|Number of samples:||7|
|Release date:||Oct 5 2010|
|Last update date:||Jul 20 2018|
|Genes:||AICDA, SUPT5H, SCARA3|
|Dataset link||Genome wide localization of Activation induced cytidine deaminase (AID), Spt5, and RNA Polymerase II (PolII) in mouse|
PolII, AID, and Spt5 were immunoprecipitated from in vitro activated B cells. For Spt5 and AID, two different antibodies were used in separate, biological replicates. Notes: Peaks of enrichment relative to a random background model were identified with SICER 1.03 (Zhang et al., 2009).

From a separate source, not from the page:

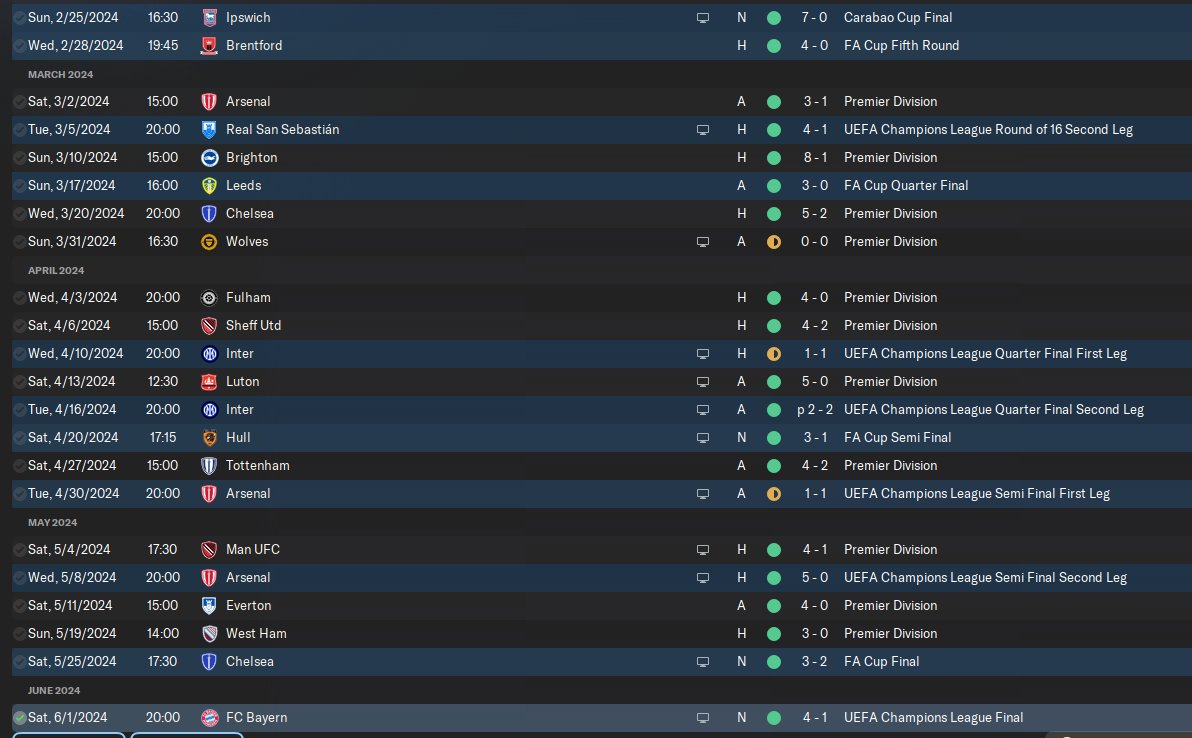Click the draw indicator on the Wolves match

coord(773,241)
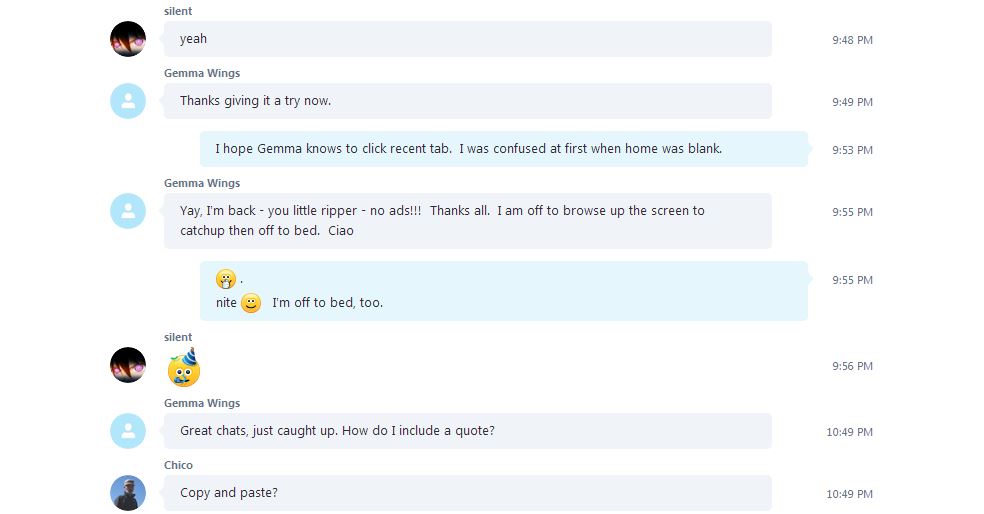Screen dimensions: 984x514
Task: Click the 9:53 PM timestamp
Action: point(852,150)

For AID, the parameters used were window size = 100, gap size = 100, e = 0.000001, redundancy = 1, fragment size = 127 (AID+/+, ab1), 115 (AID-/-, ab1), and 125 (AID+/+, ab2). Fragment size estimates were calculated from the data based on a shifting algorithm that attempts to minimize a Shannon entropy measure. Read counts were adjusted for library size and are given as reads per million non-redundant aligned reads (RPM). Densities were then filtered to only display windows falling onto enriched regions as identified by SICER. AID-/- densities were additionally scaled by a factor of 0.592 to correct for an overestimation of background levels at 104 genes that displayed higher read densities in AID-/- cells than AID+/+ cells. Corrected values were used to calculate RPKM values in Table S1 of Yamane et al. (PMID 21113164) and for display in browser tracks. Please note a typo in Fig. 1a of Yamane et al. (PMID 21113164) where the Y axes of AID+/+ and AID-/- samples should read 0.15-1.2, instead of 0-1.2.